Leverage begins with a buyer's interest rates. For the first time in history, interest rates on jumbo loans (above $417,000 in most areas and $625,000 in higher-priced areas) are trending below rates on conventional loans backed by Fannie Mae and Freddie Mac. Historically, jumbo rates have been at least a quarter of a percent higher than conventional rates, peaking to 1.8 percent higher in 2008 but down to half-a-percent in November 2012. Recently, the interest rate for a jumbo 30-year fixed loan was 4.125 percent compared to a conventional loan at 4.25 percent. The disparity can be even more with jumbo adjustable rate mortgages -- 2.375 percent for a 5-year loan, compared to 3 percent for a conventional loan.
For a buyer, the upside to the interest rate differential is the monthly payment: A loan slightly above $417,000 has lower monthly payments than a loan for a slightly less amount. The downside is that a buyer needs a high credit score (780-plus) and a 20-percent down payment, instead of the typical 10 percent or less. However, under very specific parameters, the exceptional buyer may be able to obtain jumbo financing with only 15 percent down and without the private mortgage insurance typically required for the lesser down payment. As you can imagine, the credit score requirements are quite high, as are other requirements such as the debt-to-income ratio.

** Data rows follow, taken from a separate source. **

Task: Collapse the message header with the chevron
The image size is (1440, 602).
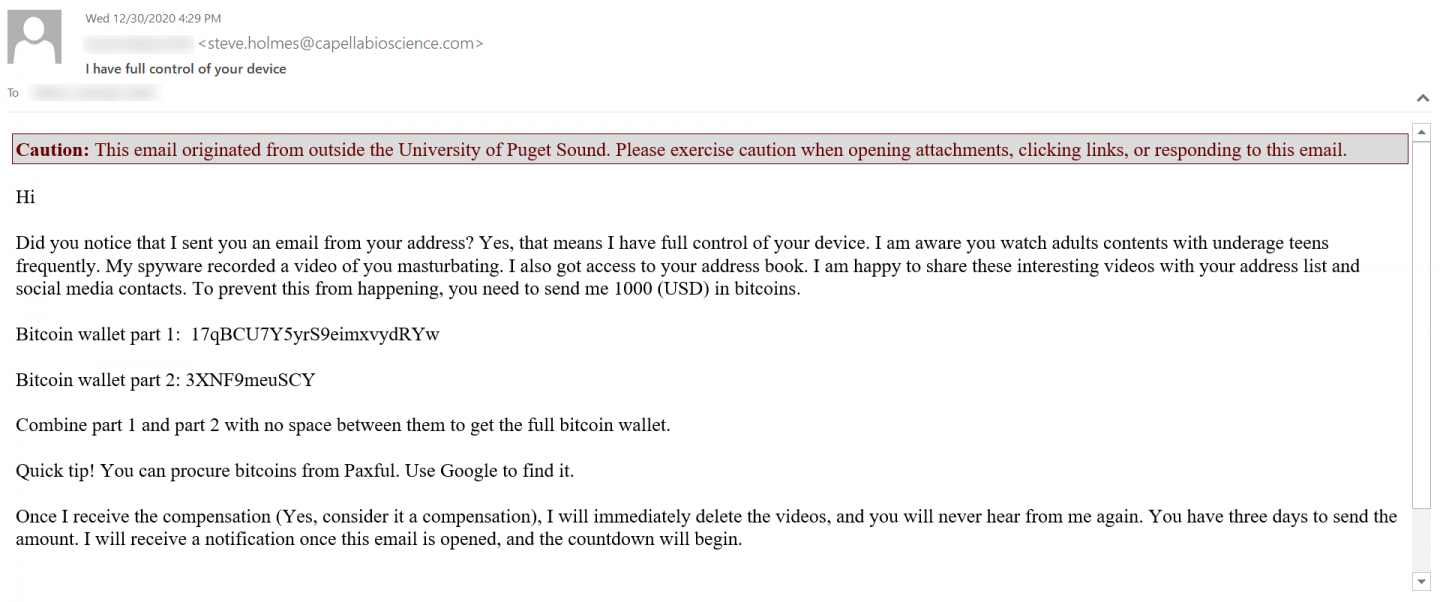Action: point(1422,97)
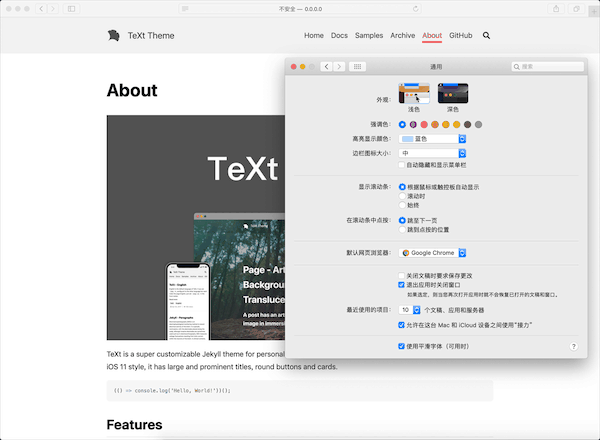This screenshot has width=600, height=440.
Task: Open default web browser Google Chrome dropdown
Action: click(433, 253)

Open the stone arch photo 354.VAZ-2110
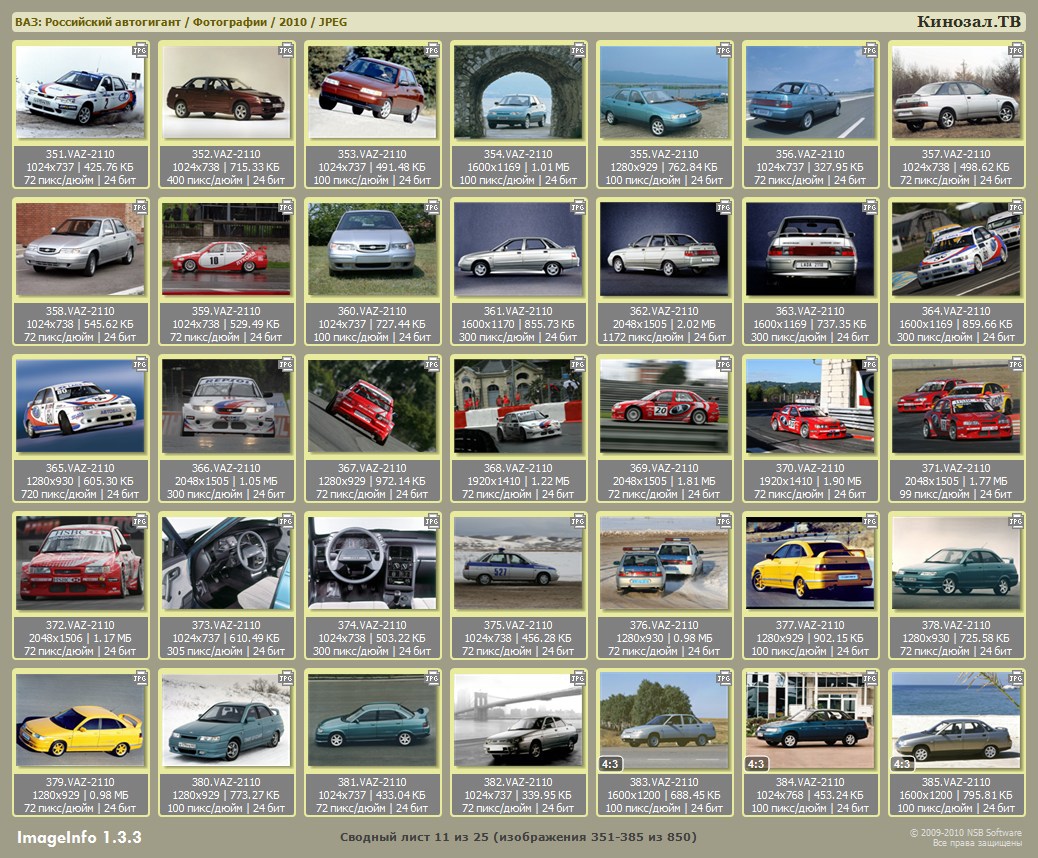pos(518,93)
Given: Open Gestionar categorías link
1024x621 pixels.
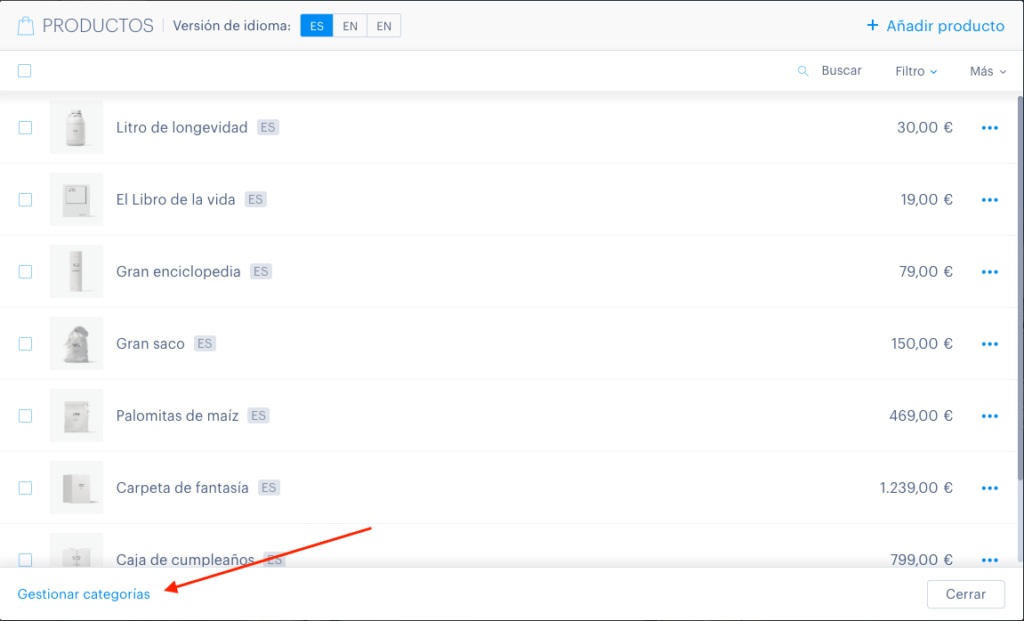Looking at the screenshot, I should [84, 594].

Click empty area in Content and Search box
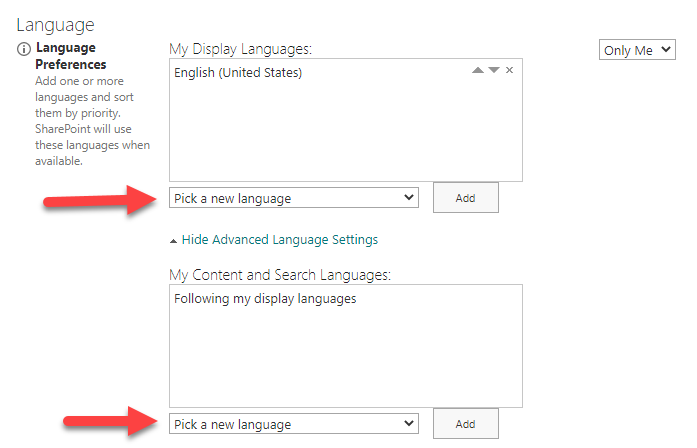[345, 360]
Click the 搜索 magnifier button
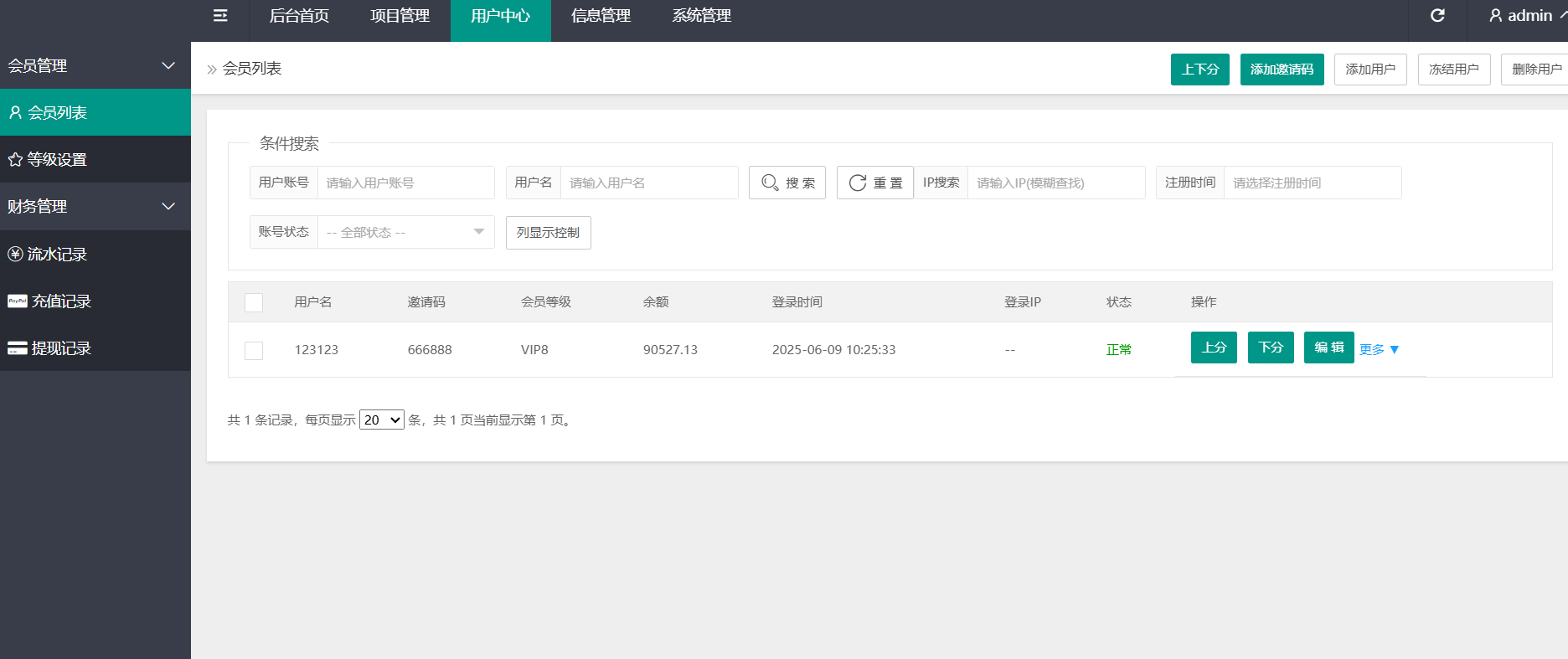This screenshot has width=1568, height=659. coord(787,183)
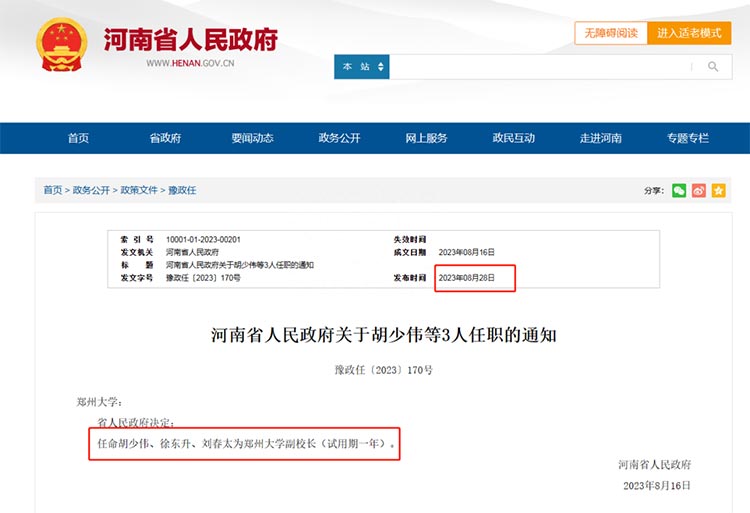The height and width of the screenshot is (513, 750).
Task: Open 专题专栏 navigation item
Action: click(687, 138)
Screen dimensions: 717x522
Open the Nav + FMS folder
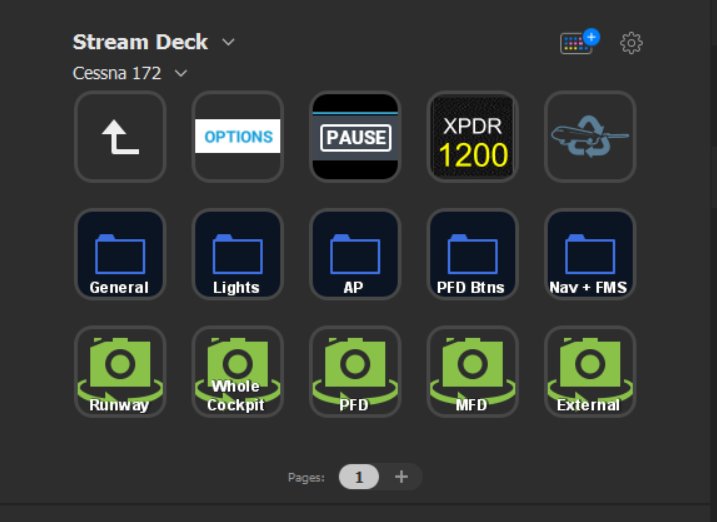coord(590,254)
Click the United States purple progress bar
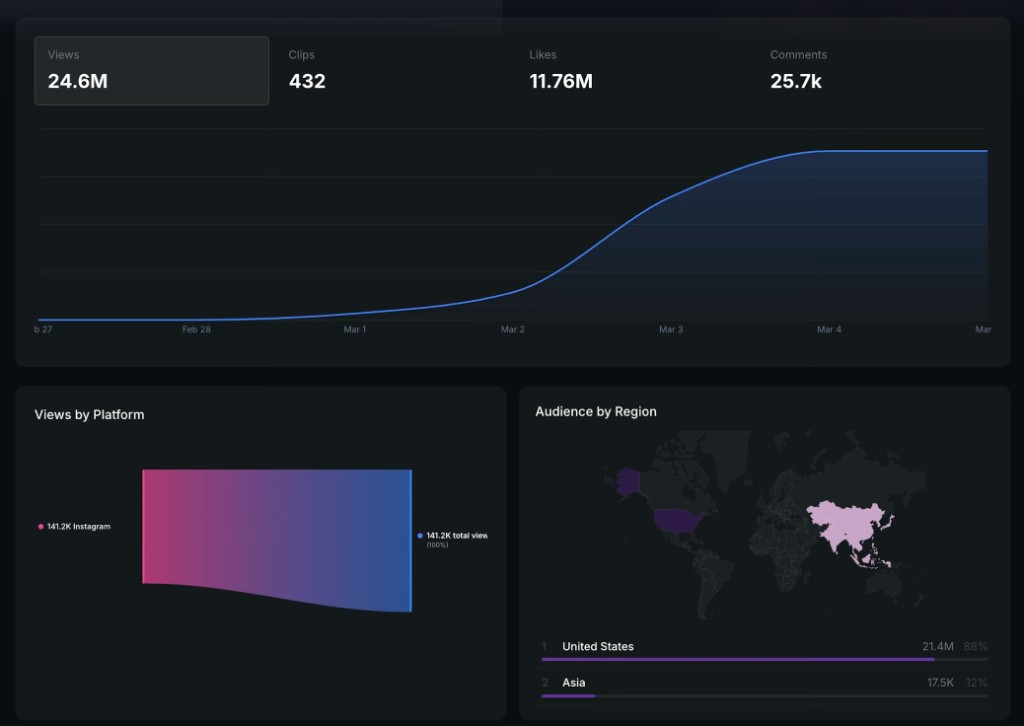This screenshot has width=1024, height=726. pyautogui.click(x=738, y=660)
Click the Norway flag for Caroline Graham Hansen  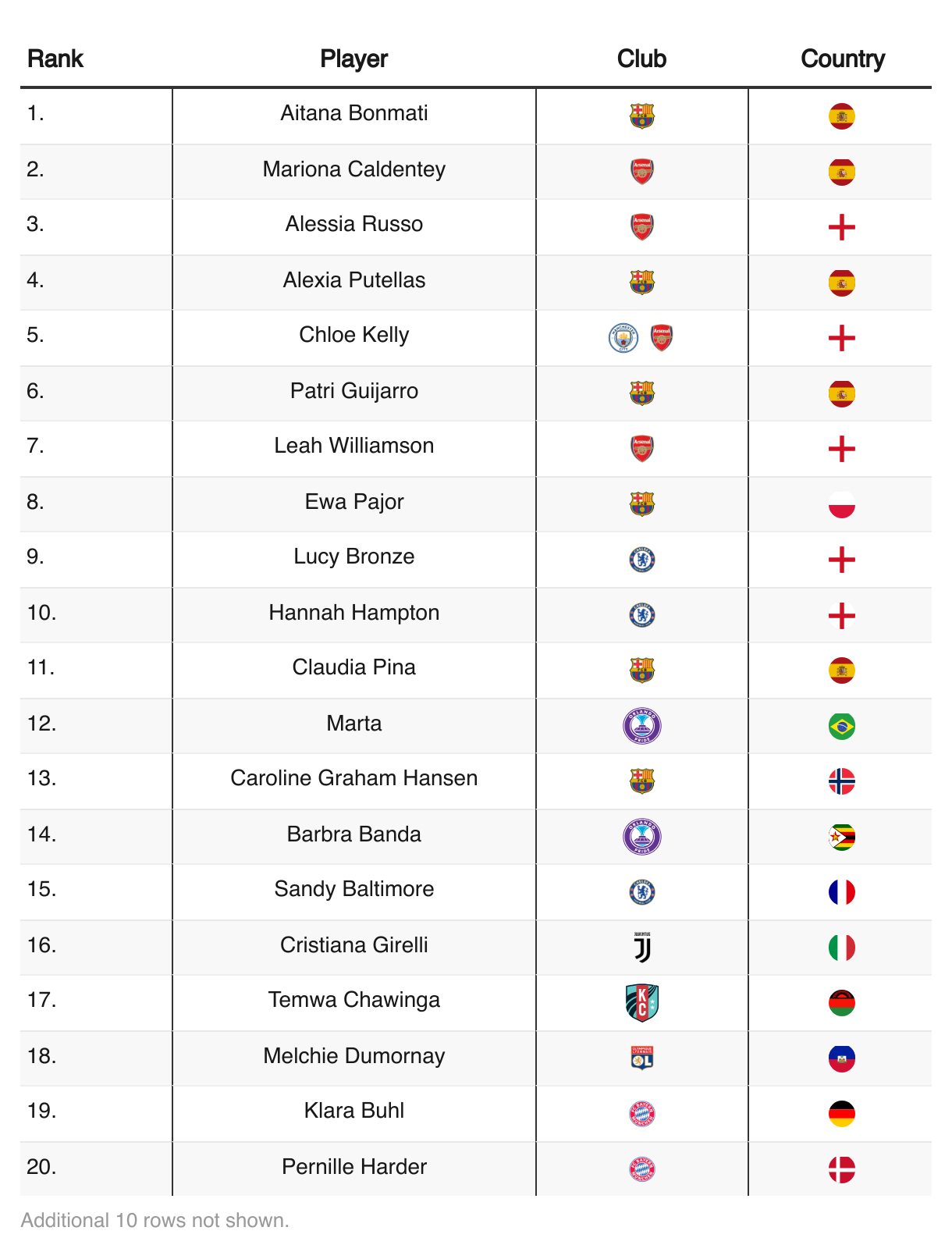click(841, 781)
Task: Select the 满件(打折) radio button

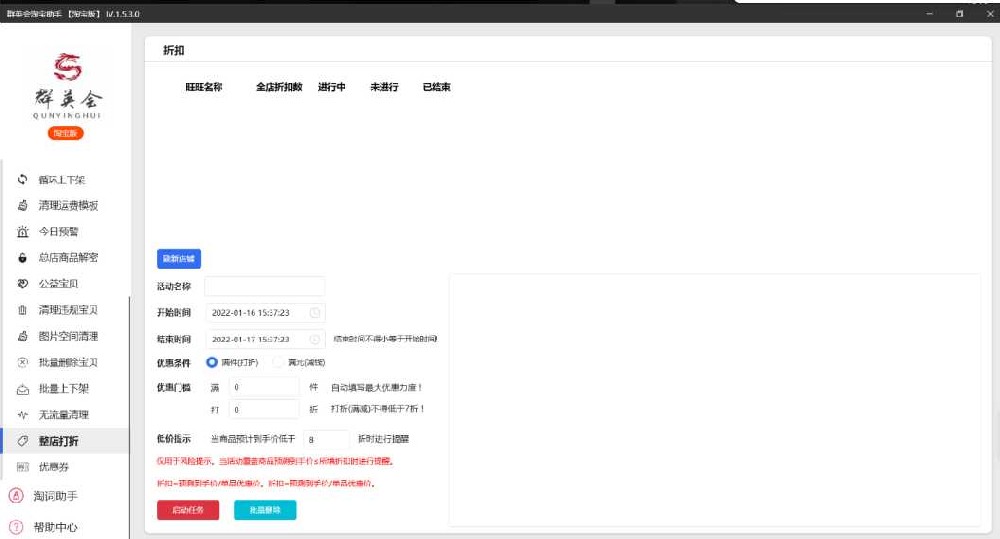Action: click(x=212, y=362)
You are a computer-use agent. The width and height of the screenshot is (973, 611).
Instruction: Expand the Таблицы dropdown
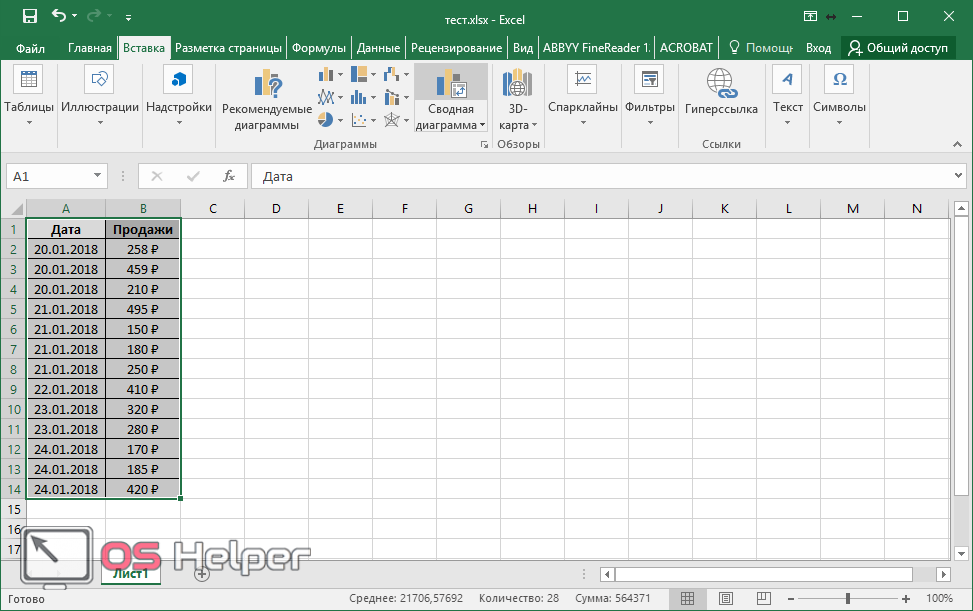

Leverage also works in the bank's favor. Since banks are now required to have more money on their balance sheets, they have more deposits than loans. So instead of selling jumbo loans on the secondary market, they can opt to "portfolio" the loan by keeping it on their balance sheets. Since the bank also sets the rate of a portfolio jumbo loan, there is more of an incentive to "adjust" the mortgage interest rate downward for preferred, low-risk clients.
However, leverage works best if more of a buyer's assets are with the bank than just the mortgage. Banks often cross-sell checking, savings, investment or other ancillary services to their clients. However, those who have a deeper relationship with their bank may benefit from more attractive loan, investment and deposit pricing. The more a client uses the bank services, the more the bank makes.
However, the incentive works both ways. Affluent buyers can shop around for better services to keep their money working for them. Perhaps it is a higher interest rate on savings that they want to keep liquid. Perhaps it is access to other loan options, such as security-backed lending, not available to non-bank clients.
A security-backed loan allows a prospective buyer to leverage eligible securities without cashing them in and potentially paying transaction or tax-related expenses. With the economy improving, the potential exists for investment portfolios to have substantially greater gains. By leveraging, a buyer can use a security-based line of credit as bridge financing for quicker access to funds to purchase a new home. Once their original home is sold, they use the proceeds to pay off the loan balance. This saves buyers all of the costs they would typically incur with a traditional mortgage and provides a low-cost, short-term financing solution.
In some real estate markets where multiple bids have become more common, a security-backed loan provides a buyer with "cash" to close, which can make a difference in getting the home. Once the buyer owns the home, they maybe able to refinance into a mortgage with potentially a lower interest rate than a non-bank client could get.
So, if you want to get that better deal:
Protect your credit score. Strive to be at least above 720, but higher is better.
Keep savings high and debt low. Having nine months, or greater, of savings in reserve eliminates the lender's concern you are over extending and can't handle even a small income disruption.
Think of your entire financial portfolio, not the individual components. The more components you have with one bank, the greater the additional discounts they may give in reduced home interest rates. If they don't, find a bank that will.